Testo estratto:
------------------------------------------------------------------------
Yara, Bossetti si commuove in carcere. Per la prima volta parla con i figli: "Vedrete, torno presto a casa"

I legali presentano il ricorso contro l’ordinanza del gip di Gabriele Moroni

Yara Gambirasio e Massimo Bossetti

Yara Gambirasio e Massimo Bossetti

di Gabriele Moroni 

Brembate (Bergamo), 26 settembre 2014 - Una serata diversa, attesa a lungo, per Massimo Giuseppe Bossetti nel carcere bergamasco di via Gleno. L’uomo detenuto per l’omicidio di Yara Gambirasio ha potuto telefonare, per la prima volta, alla sua abitazione alla Piana di Mapello e parlare con i tre figli, un maschio di 13 anni e due bambine di 10 e 8. Una chiamata di dieci minuti, emozionata, che Bossetti ha concluso con una promessa: «Vedrete che tornerò presto». I difensori, Claudio Salvagni e Silvia Gazzetti, hanno presentato una istanza alla Procura di Bergamo perché il figlio maggiore possa fare visita al padre.  La difesa ha giocato la carta annunciata: un ricorso al Tribunale del Riesame di Brescia contro l’ordinanza con cui il gip Vincenza Maccora ha respinto la richiesta di scarcerazione. I legali la ripropongono attaccando i caposaldi dell’ordinanza di custodia in carcere, senza risparmiare qualche strale polemico al gip. «Si assume - è uno dei passaggi - come dimostrato quanto si dovrebbe invece dimostrare». Per la difesa «il giudice, nell’intento di motivare l’esistenza di gravi indizi, incorreva nel palese errore di pervenire a delle conclusioni, tramite quello che è definito dagli scriventi un “ragionamento circolare”, ovvero le premesse sono diventate le conclusioni stesse con un indubbio difetto di motivazione». Per approdare a una «dimostrazione meramente apparente» della colpevolezza dell’indagato. Bossetti è violentemente pericoloso e potrebbe reiterare un analogo reato? È l’accusa che deve dimostrare che una personalità, finora ineccepibile, è sovrapponibile a quella di un assassino.
------------------------------------------------------------------------
Attività:
1: Secondo l'articolo su Bossetti, quanto è durata la telefonata che Bossetti ha fatto ai figli dal carcere?
2: Indica se ciascuna affermazione concorda con l'articolo su Bossetti, rispondendo sì o no e citando le parole decisive dell'articolo: (a) Bossetti ha telefonato per la prima volta alla sua abitazione alla Piana di Mapello; (b) i difensori hanno chiesto che la figlia minore possa fare visita al padre; (c) il ricorso è stato presentato al Tribunale del Riesame di Milano.
3: Scrivi il seguito dell'articolo su Bossetti, riprendendo dopo la sua ultima frase.

Dati forniti:
------------------------------------------------------------------------
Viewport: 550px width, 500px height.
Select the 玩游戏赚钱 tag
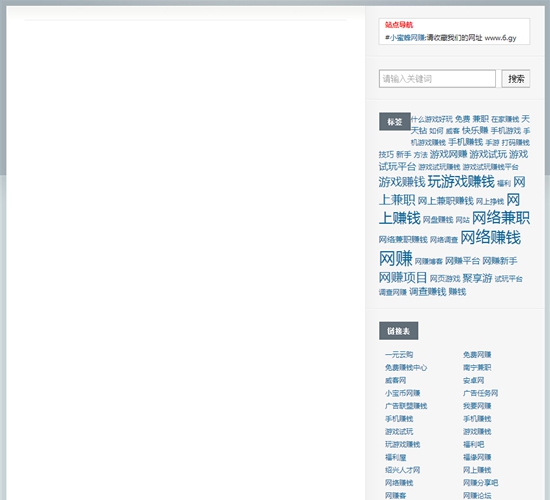461,181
------------------------------------------------------------------------
Soluzioni:
1: Dieci minuti.

2:
(a) Sì: «ha potuto telefonare, per la prima volta, alla sua abitazione alla Piana di Mapello».
(b) No: «perché il figlio maggiore possa fare visita al padre».
(c) No: «un ricorso al Tribunale del Riesame di Brescia».

3:
Il Dna del muratore su Yara. Gli esperti del Ris scrivono che non è consentito «diagnosticare in maniera univoca le tracce». Le tracce di calce. Sono state trovate sugli indumenti e sulle ferite di Yara. Ma secondo i difensori, a differenza di quanto sostiene l’ordinanza, la perizia autoptica non le ha evidenziate anche nell’albero bronchiale della vittima.